Leave out the pictures and retype exactly the lines from the one with "Screen dimensions: 986x467" through the end of the records.

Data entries

--

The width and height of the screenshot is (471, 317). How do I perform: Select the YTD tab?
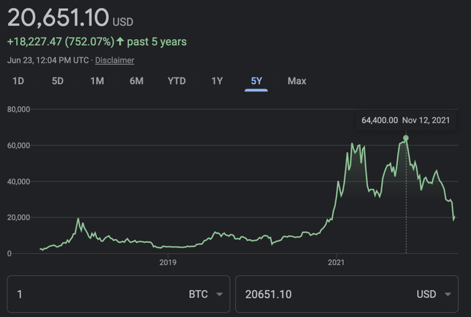click(x=176, y=81)
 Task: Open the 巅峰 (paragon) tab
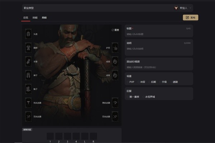[x=44, y=18]
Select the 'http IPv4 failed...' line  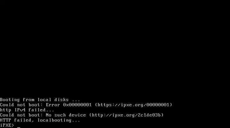27,110
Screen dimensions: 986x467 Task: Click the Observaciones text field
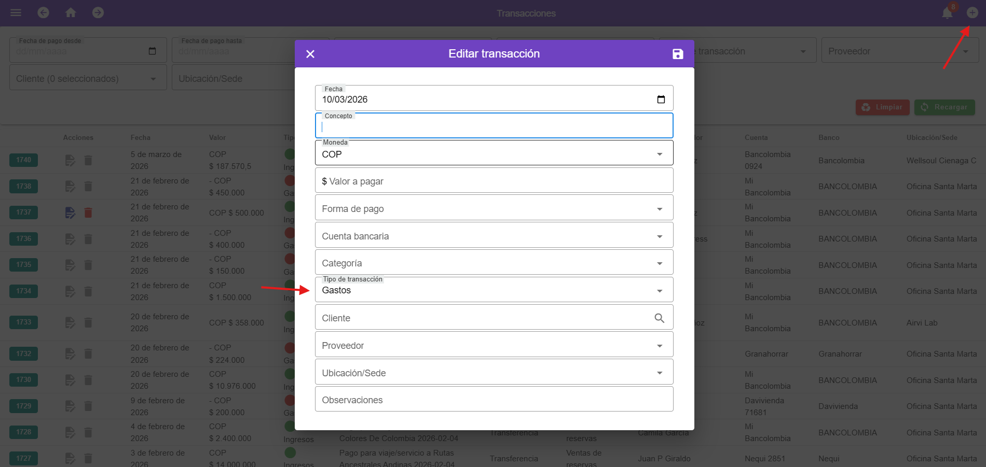pyautogui.click(x=494, y=400)
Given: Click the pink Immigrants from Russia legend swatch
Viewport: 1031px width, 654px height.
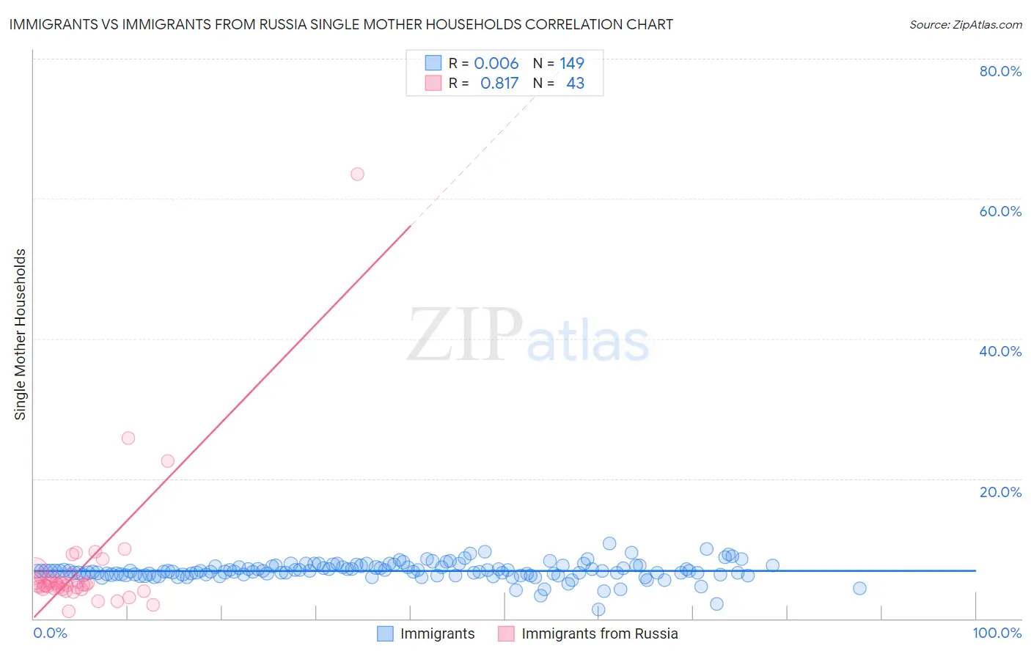Looking at the screenshot, I should pyautogui.click(x=506, y=633).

--

◆ RESPONSE TO THE TASK
Screen dimensions: 986x467 Task: Click the Observaciones text field
pyautogui.click(x=494, y=400)
Given: Click the pink Immigrants from Russia legend swatch
Viewport: 1031px width, 654px height.
Looking at the screenshot, I should pyautogui.click(x=506, y=633).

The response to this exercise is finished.